RESEARCH

The Hidden Lever Behind Europe’s EV Acceleration

Quicker fleet turnover could unlock Europe’s EV transition, turning company cars and used markets into powerful accelerators

16 Jan 2026

Electric SUV connected to a fast charger at an automotive exhibition in Europe

Europe’s electric-car boom looks impressive on paper. Sales are rising, targets are multiplying and factories are retooling. Yet the continent’s roads are changing more slowly than policymakers hoped. The reason is mundane but decisive: cars last a long time.
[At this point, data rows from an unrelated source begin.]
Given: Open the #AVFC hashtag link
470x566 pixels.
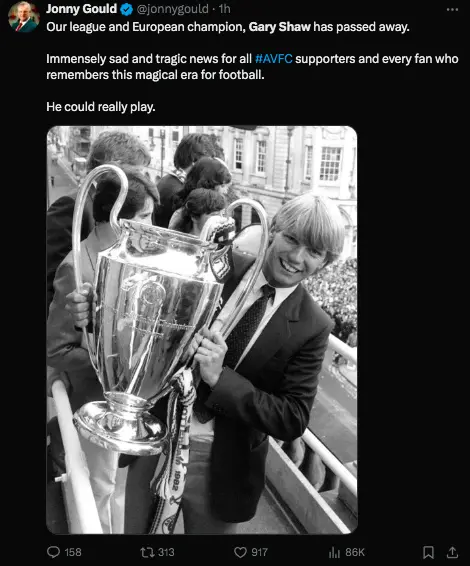Looking at the screenshot, I should click(x=274, y=59).
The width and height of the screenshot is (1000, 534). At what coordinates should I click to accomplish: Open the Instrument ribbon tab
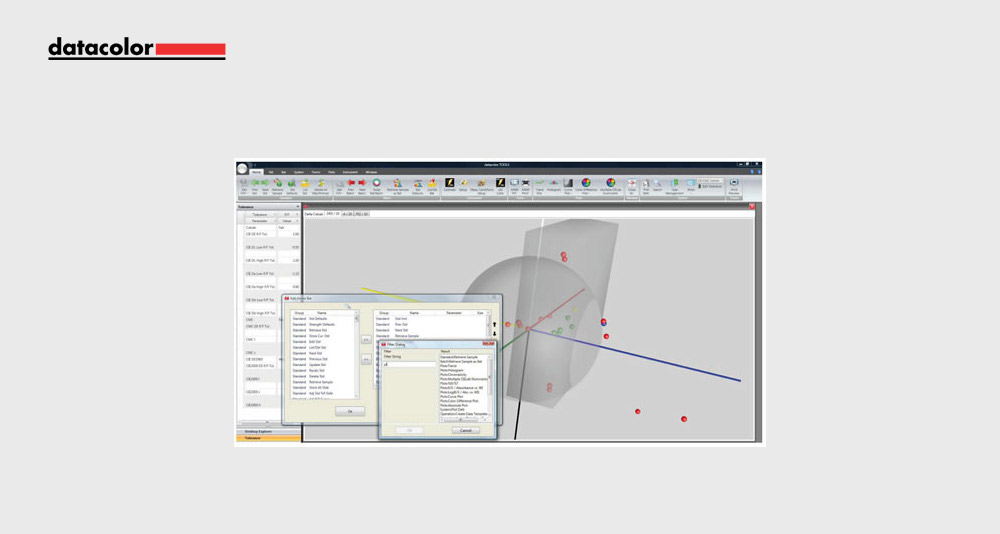350,172
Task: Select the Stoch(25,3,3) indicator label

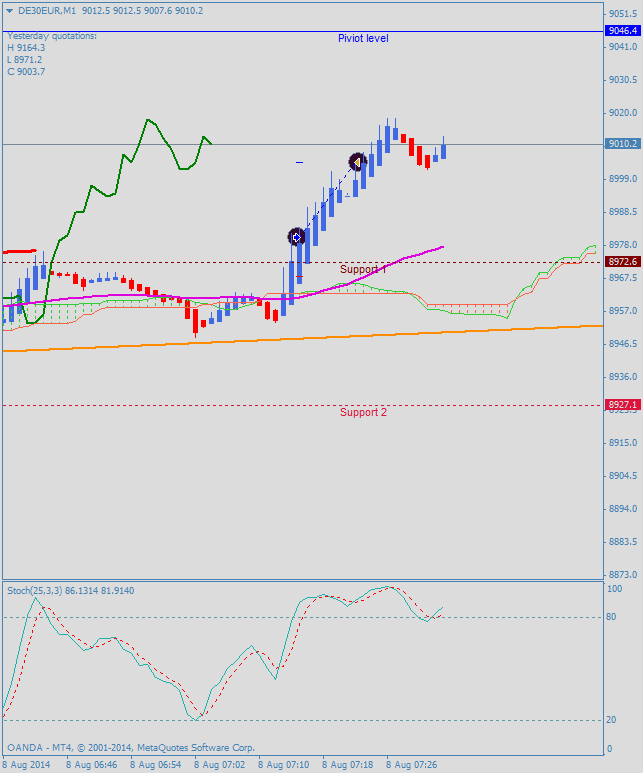Action: click(70, 591)
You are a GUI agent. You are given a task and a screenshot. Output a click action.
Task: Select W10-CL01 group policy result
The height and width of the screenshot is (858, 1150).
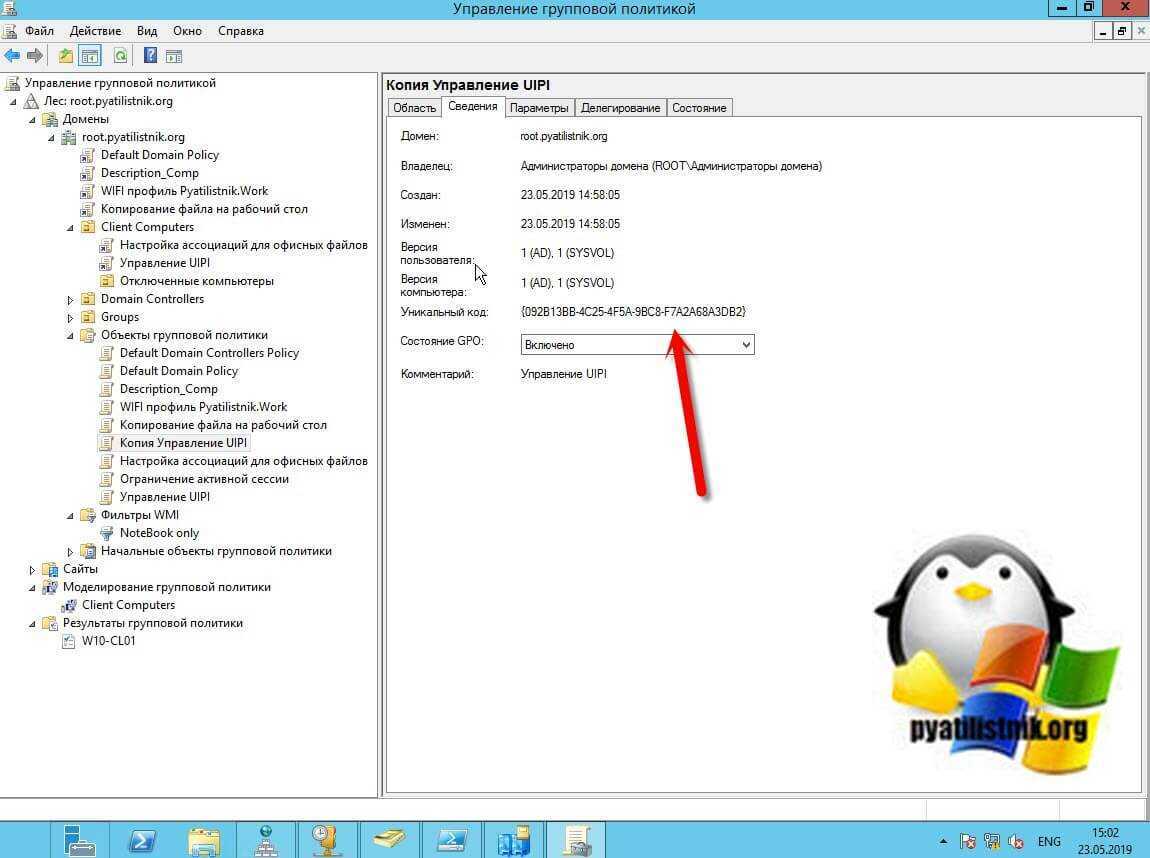tap(108, 641)
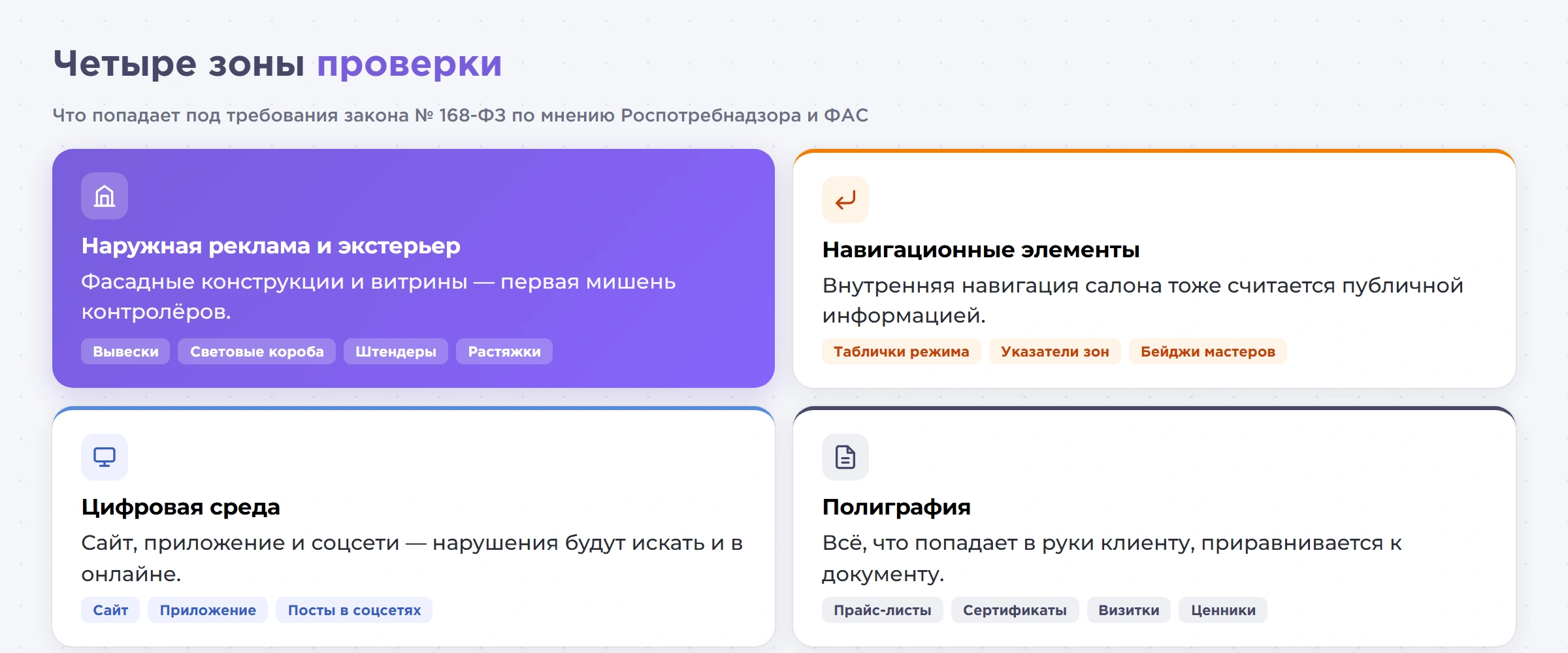Open the Сайт link on Цифровая среда
This screenshot has height=653, width=1568.
click(x=110, y=610)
Research published recently in Transportation Research Part D puts numbers to a growing suspicion. Even rapid growth in new electric-vehicle (EV) sales does little to clean up the fleet if petrol and diesel cars stay in use for years longer than expected. In other words, what matters is not only what enters the market, but what leaves it.

That insight is shifting attention towards fleet renewal. Company cars and rental vehicles are replaced far more often than privately owned ones. In Europe they account for around 60% of new registrations. Push them to go electric, and cleaner vehicles spread faster, first into corporate car parks, then into the second-hand market.

Carmakers have noticed. Many are courting fleet buyers more aggressively, offering bundled deals that include charging, maintenance and energy contracts. For manufacturers struggling with patchy consumer demand, fleets promise scale and predictability. For regulators, they offer leverage.

The European Commission is now weighing proposals to require large corporate fleets to move towards zero-emission vehicles. The logic is simple: faster turnover delivers quicker emissions cuts than waiting for households to change their habits. It also helps normalise EVs, making them less exotic and more familiar.

The used-car market matters too. Leasing firms are beginning to channel off-lease EVs to private buyers, improving affordability and supporting resale values. Without a healthy second-hand market, electrification stalls once subsidies fade.

None of this is cost-free. Faster renewal means higher upfront spending, and charging infrastructure remains uneven, especially outside big cities. Carmakers warn that electrification must add up commercially, not just politically.

Still, the direction is clear. Europe’s EV transition is maturing. The hard part is no longer persuading factories to build electric cars, but persuading old ones to retire. On that front, speed may count for more than ambition.